Helping AI make the leap from transcribing a document to interpreting it.
Dan Lopresti has spent years teaching computers to extract text and meaning from handwritten documents. His latest dare could change the paradigm by which certain difficult artificial intelligence (AI) problems are solved.
“Researchers want to build algorithms that approach human levels of performance,” says Lopresti, professor of computer science and engineering. But the model for doing this hasn’t changed in nearly half a century.
To tackle pattern recognition problems, a researcher identifies a promising algorithm, “trains” it by analyzing text and writing samples that are already recognized by human experts and then turns it loose on new documents.
The media may have evolved from punch cards to CD-ROMs to websites, and data sets have grown much larger, he says, “but nothing else has changed about the way we do this research.”
Experiments in machine perception require lots of data, mostly in the form of scanned images of printed and handwritten pages. Some well-known data sets favored by researchers date back to 1972 and are “getting a little stale,” he says.
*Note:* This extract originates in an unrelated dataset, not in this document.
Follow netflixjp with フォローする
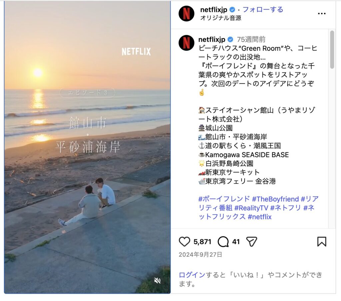The image size is (341, 301). (x=263, y=10)
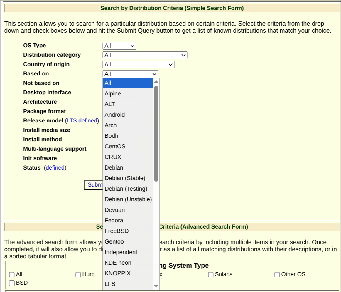Image resolution: width=341 pixels, height=292 pixels.
Task: Open the Distribution category dropdown
Action: click(x=145, y=55)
Even if new computer code has never “seen” well-known data, often the human author has, which subtly influences how algorithms are built. Experiments are usually run on a subset of a larger data collection, and researchers rarely cite exactly which documents were used.
Lopresti’s solution, the DARE paradigm, for Document Analysis Research Engine, is a collaboration with Bart Lamiroy of Nancy Université in France. It uses a powerful server computer at Lehigh that supports the development of algorithms and the running of experiments while serving data to researchers, providing an integrated platform for exploring pattern recognition problems. The idea emerged while Lamiroy was a visiting research scientist at Lehigh in 2010-11.
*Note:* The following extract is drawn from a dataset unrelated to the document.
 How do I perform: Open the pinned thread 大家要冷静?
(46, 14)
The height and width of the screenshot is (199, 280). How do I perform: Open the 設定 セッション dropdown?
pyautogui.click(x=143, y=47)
The 2008 Minnesota Senate race
One data set on the server consists of scanned ballots from the contested 2008 U.S. Senate race in Minnesota between Al Franken and Norm Coleman. The recount and six-month court battle, in which Franken was declared the winner by 312 votes out of 3 million cast, hinged on how humans interpreted ballots that had not been marked according to specified guidelines, Lopresti says.
“I can show you ballots where you can reasonably disagree with me as to a voter’s intent,” he says. The algorithms that processed these ballots thus had to explore the possibilities of multiple interpretations, rather than try to distill a single truth. “That is a leap from simply transcribing a document to extracting intelligence from it.”
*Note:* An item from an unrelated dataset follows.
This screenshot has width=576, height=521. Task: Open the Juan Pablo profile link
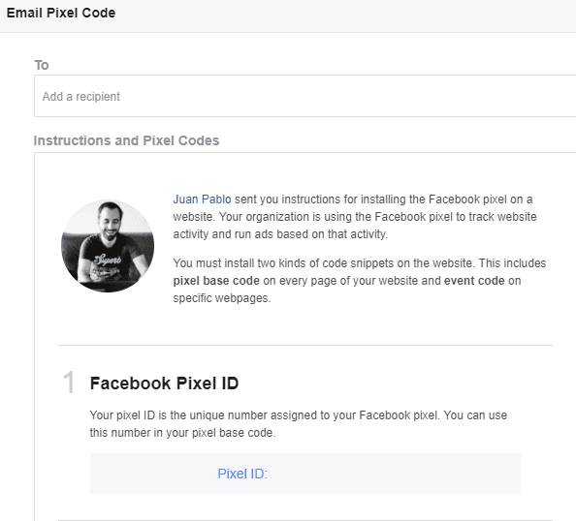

The DARE server lets researchers tackle complex questions by breaking apart data collections and turning elements as small as a single character on a page into individual queries in a database. The database is huge – but the ability to query elements directly has the potential to change the game for researchers.
Assessing a reputation
Querying a database can produce a truly random selection of documents from multiple data sets, so researchers don’t have to keep working with the same samples. A query is in the form of an Internet URL address, so other researchers can see which documents were used and test their own algorithms against the identical data to verify the results. Because the data is random, the content of the samples doesn’t influence a researcher’s design. The server also tracks the documents an algorithm has “seen,” allowing objective tests of the code’s ability to interpret previously unseen data.
“Normally,” says Lopresti, “algorithms can be pushed to the point where they do well on training data. The proof of the pudding is in how it does with unseen data.”
Lopresti is also investigating ways of having the system evaluate the reputation of data sources, algorithms and even individual researchers.
“When you move from transcribing a document to interpreting it, the question becomes, who is interpreting it?” he says. “Nobody knows how to quantify this yet. I have an opinion of the reputation of my colleagues, of algorithms, of data, but it’s in my head. The question is how to get it out in a way that can be used.”
By combining specificity, objectivity and reproducibility, DARE can quickly identify algorithms that are tweaked for specific data but not generally useful, thus helping researchers make faster progress. A paper given by Lopresti and Lamiroy at the 2011 International Conference on Document Analysis and Recognition in Beijing was cited for its potential to change research in the field.